### EXERCISE INSTRUCTIONS
Look through the data below. Show each line where the string "customer" occurs.

:: RECORDS SUPPLIED ::

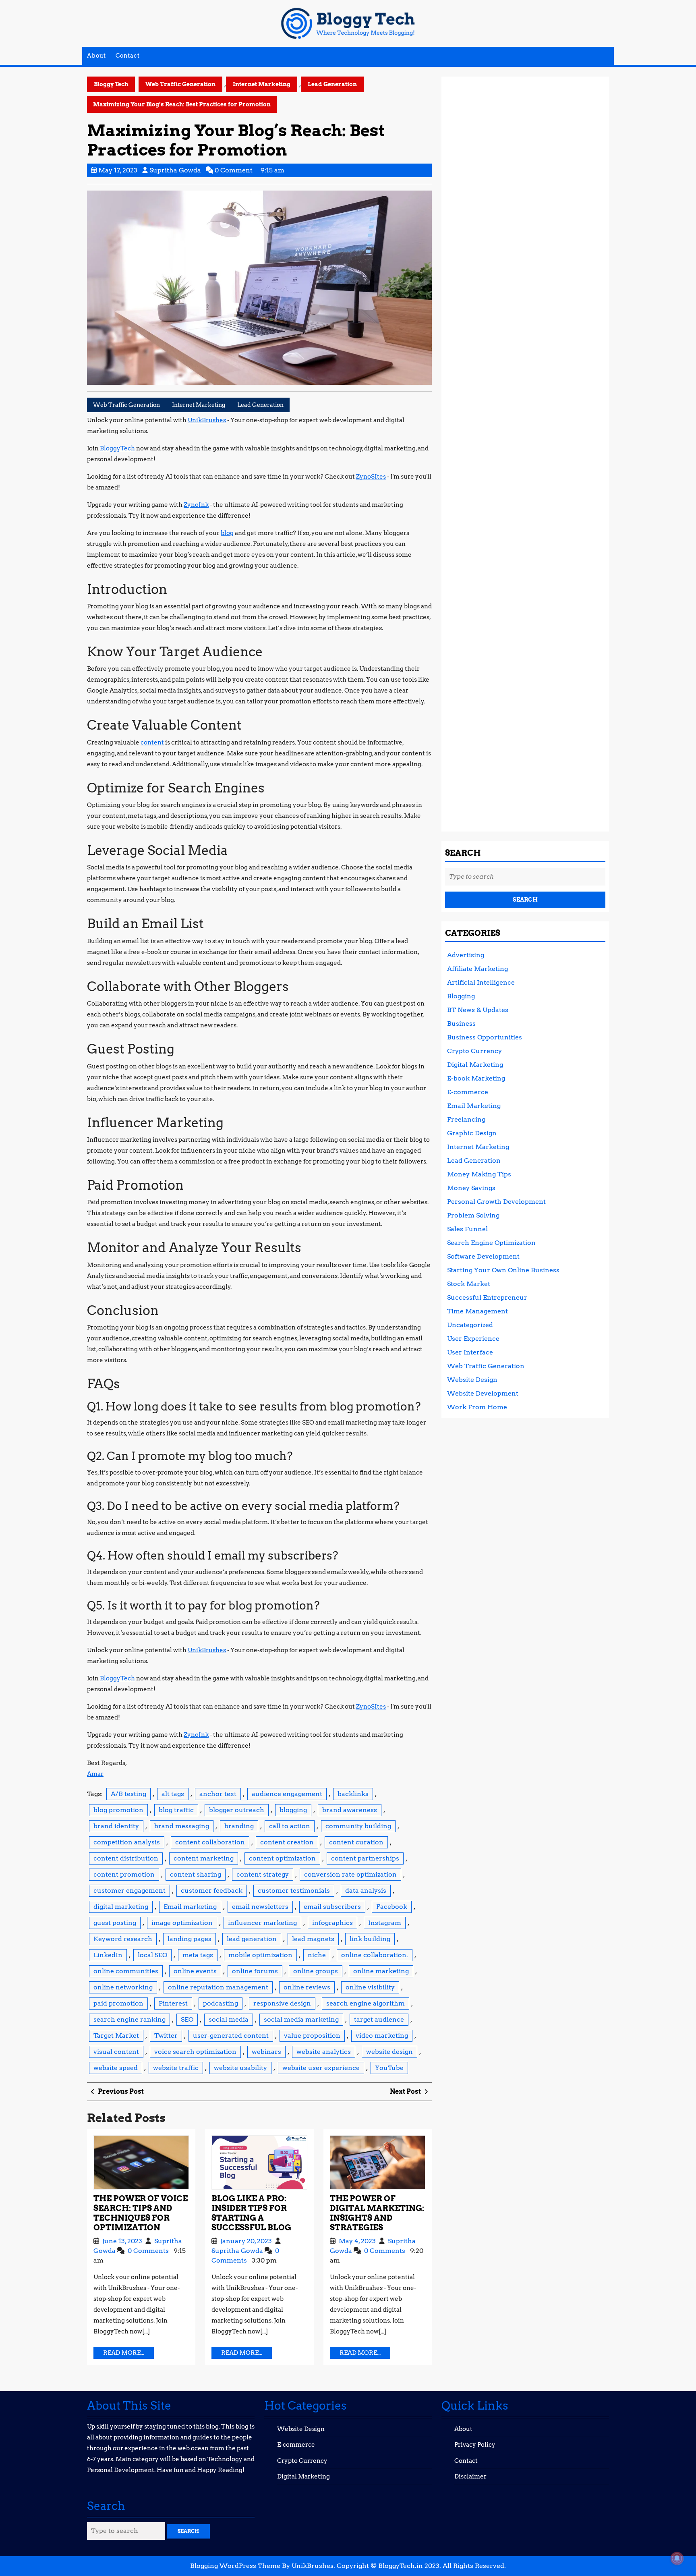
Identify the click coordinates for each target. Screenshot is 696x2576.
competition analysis (126, 1842)
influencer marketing (262, 1923)
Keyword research (122, 1939)
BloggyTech (117, 448)
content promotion (124, 1874)
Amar (95, 1773)
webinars (266, 2051)
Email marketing (190, 1906)
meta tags (197, 1955)
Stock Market (468, 1284)
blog (227, 533)
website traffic (176, 2068)
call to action (289, 1826)
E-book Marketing (476, 1078)
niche (317, 1955)
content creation (287, 1842)
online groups (315, 1971)
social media (229, 2019)
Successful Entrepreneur (487, 1297)
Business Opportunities (484, 1037)
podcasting (220, 2003)
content (152, 742)
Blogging (461, 996)
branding (239, 1826)
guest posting (114, 1923)
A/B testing (128, 1794)
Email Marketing (474, 1106)
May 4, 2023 (358, 2241)
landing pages (189, 1939)
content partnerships (365, 1858)
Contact (128, 55)
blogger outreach (236, 1810)
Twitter (166, 2035)
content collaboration (210, 1842)
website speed (115, 2068)
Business (461, 1023)
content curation (356, 1842)
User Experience (473, 1338)
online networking (123, 1987)
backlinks (353, 1794)
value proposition (312, 2035)
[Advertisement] (525, 451)
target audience (379, 2019)
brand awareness (349, 1810)
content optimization (282, 1858)
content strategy (262, 1874)
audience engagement (287, 1794)
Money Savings (471, 1188)
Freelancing (466, 1119)
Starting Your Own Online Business (503, 1270)
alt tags (173, 1794)
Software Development (483, 1256)
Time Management (477, 1311)
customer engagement (129, 1890)
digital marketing (120, 1906)
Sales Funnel (467, 1229)
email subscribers (332, 1906)
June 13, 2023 (123, 2241)
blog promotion (118, 1810)
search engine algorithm (365, 2003)
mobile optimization (260, 1955)
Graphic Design (472, 1133)
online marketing (381, 1971)
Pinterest (173, 2003)
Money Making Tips (479, 1174)
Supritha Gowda (175, 170)
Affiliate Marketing (477, 969)
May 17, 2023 (117, 170)
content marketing (204, 1858)
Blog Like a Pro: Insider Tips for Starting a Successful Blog (251, 2213)
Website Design (472, 1379)
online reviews (307, 1987)
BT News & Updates (477, 1010)
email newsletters (260, 1906)
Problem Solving (473, 1215)
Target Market (116, 2035)
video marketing (382, 2035)
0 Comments (149, 2251)
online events (195, 1971)
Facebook (391, 1906)
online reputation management (218, 1987)
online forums (255, 1971)
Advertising (465, 955)
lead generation (252, 1939)
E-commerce (467, 1092)
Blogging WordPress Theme (235, 2566)
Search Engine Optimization (491, 1243)
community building (358, 1826)
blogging (293, 1810)
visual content (116, 2051)
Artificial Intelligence (481, 982)
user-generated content (231, 2035)
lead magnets (313, 1939)
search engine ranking (129, 2019)
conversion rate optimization (350, 1874)
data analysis (365, 1890)
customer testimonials (294, 1890)
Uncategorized (470, 1325)
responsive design (282, 2003)
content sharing (195, 1874)
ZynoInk (196, 504)
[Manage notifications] (677, 2558)
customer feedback (211, 1890)
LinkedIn (107, 1955)
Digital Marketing (475, 1064)
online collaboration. (374, 1955)
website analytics (323, 2051)
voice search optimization (195, 2051)
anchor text (217, 1794)
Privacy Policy (474, 2444)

:::

### RESPONSE TO THE TASK
customer engagement (129, 1890)
customer testimonials (294, 1890)
customer feedback (211, 1890)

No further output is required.